# ACTION ITEM
Each line of the listing is to be retyped exactly as given.

[Start of Attachment]

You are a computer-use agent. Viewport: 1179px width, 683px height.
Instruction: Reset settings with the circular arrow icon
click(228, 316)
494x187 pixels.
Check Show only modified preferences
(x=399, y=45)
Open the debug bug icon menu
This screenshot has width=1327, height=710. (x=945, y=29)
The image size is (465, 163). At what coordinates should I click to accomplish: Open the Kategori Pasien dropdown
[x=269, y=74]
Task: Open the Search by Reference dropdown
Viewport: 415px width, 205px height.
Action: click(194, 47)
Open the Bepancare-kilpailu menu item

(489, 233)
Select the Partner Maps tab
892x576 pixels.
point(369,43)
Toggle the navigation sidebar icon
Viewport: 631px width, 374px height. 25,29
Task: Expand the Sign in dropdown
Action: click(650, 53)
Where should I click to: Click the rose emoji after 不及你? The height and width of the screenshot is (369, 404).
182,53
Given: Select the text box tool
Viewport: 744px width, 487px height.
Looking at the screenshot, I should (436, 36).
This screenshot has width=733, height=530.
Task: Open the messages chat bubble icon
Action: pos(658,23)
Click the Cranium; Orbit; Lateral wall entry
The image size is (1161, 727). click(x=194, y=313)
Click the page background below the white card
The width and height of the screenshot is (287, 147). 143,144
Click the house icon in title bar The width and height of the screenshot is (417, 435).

[End of Attachment]

# RESULT FOR THIS EXERCISE
You are a computer-use agent. Viewport: 1179px width, 683px height.
Instruction: Reset settings with the circular arrow icon
click(228, 316)
494x187 pixels.
Check Show only modified preferences
(x=399, y=45)
Open the debug bug icon menu
This screenshot has width=1327, height=710. (x=945, y=29)
The image size is (465, 163). At what coordinates should I click to accomplish: Open the Kategori Pasien dropdown
[x=269, y=74]
Task: Open the Search by Reference dropdown
Viewport: 415px width, 205px height.
Action: click(194, 47)
Open the Bepancare-kilpailu menu item

(489, 233)
Select the Partner Maps tab
892x576 pixels.
point(369,43)
Toggle the navigation sidebar icon
Viewport: 631px width, 374px height. 25,29
Task: Expand the Sign in dropdown
Action: click(650, 53)
Where should I click to: Click the rose emoji after 不及你? The height and width of the screenshot is (369, 404).
182,53
Given: Select the text box tool
Viewport: 744px width, 487px height.
Looking at the screenshot, I should (436, 36).
This screenshot has width=733, height=530.
Task: Open the messages chat bubble icon
Action: pos(658,23)
Click the Cranium; Orbit; Lateral wall entry
The image size is (1161, 727). click(x=194, y=313)
Click the page background below the white card
The width and height of the screenshot is (287, 147). 143,144
Click the house icon in title bar The width and height of the screenshot is (417, 435).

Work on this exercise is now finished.